#### Exercise materials ####

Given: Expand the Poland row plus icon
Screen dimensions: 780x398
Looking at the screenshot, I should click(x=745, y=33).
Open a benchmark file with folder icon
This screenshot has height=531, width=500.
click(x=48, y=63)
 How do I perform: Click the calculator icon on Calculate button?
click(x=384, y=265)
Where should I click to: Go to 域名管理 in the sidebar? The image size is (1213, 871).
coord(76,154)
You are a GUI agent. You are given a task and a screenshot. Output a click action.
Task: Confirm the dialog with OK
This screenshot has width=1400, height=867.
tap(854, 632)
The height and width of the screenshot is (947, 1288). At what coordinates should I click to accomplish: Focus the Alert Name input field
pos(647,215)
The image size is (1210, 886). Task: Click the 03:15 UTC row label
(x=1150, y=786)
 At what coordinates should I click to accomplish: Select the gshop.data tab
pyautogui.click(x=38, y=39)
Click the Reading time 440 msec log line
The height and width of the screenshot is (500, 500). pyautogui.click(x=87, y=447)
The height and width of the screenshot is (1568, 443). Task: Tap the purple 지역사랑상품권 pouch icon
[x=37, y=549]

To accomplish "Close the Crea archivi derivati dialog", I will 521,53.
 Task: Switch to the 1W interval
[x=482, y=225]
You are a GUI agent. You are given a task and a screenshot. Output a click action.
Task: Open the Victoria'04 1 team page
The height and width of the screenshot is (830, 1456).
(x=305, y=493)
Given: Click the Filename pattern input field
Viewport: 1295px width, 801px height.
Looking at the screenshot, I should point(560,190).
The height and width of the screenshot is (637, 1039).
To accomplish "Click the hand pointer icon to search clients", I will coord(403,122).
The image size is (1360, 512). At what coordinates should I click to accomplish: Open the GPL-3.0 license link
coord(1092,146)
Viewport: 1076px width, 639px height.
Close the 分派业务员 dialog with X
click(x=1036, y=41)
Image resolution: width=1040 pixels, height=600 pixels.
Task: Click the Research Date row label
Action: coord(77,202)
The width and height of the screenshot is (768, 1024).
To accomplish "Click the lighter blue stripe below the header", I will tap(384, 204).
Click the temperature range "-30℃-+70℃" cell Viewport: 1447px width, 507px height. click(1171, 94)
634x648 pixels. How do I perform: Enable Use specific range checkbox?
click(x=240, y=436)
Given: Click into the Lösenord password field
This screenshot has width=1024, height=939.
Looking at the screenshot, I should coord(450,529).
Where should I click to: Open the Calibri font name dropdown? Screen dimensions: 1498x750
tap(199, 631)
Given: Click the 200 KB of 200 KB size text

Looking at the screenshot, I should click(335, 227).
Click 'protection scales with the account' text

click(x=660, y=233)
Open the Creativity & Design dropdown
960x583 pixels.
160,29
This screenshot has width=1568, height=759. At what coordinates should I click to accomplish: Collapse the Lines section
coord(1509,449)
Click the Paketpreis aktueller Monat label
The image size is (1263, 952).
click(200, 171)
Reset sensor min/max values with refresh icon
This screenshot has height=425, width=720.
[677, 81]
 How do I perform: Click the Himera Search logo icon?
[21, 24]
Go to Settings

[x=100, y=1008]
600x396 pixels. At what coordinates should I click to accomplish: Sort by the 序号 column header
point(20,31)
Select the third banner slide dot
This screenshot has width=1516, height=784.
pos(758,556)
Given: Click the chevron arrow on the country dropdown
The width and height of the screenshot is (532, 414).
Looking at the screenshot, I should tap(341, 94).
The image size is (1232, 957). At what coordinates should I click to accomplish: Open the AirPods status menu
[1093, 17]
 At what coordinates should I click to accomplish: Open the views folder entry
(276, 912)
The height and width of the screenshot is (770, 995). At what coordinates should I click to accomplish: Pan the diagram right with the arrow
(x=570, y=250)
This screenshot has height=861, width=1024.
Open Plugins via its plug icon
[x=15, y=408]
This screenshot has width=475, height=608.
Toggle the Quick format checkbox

####

Task statement: Starting at the line with "The width and height of the screenshot is (532, 414).", copy every line down to the last one above, exactly as written and with nothing else.

Reply to the exercise:
The width and height of the screenshot is (532, 414).
Looking at the screenshot, I should tap(341, 94).
The image size is (1232, 957). At what coordinates should I click to accomplish: Open the AirPods status menu
[1093, 17]
 At what coordinates should I click to accomplish: Open the views folder entry
(276, 912)
The height and width of the screenshot is (770, 995). At what coordinates should I click to accomplish: Pan the diagram right with the arrow
(x=570, y=250)
This screenshot has height=861, width=1024.
Open Plugins via its plug icon
[x=15, y=408]
This screenshot has width=475, height=608.
Toggle the Quick format checkbox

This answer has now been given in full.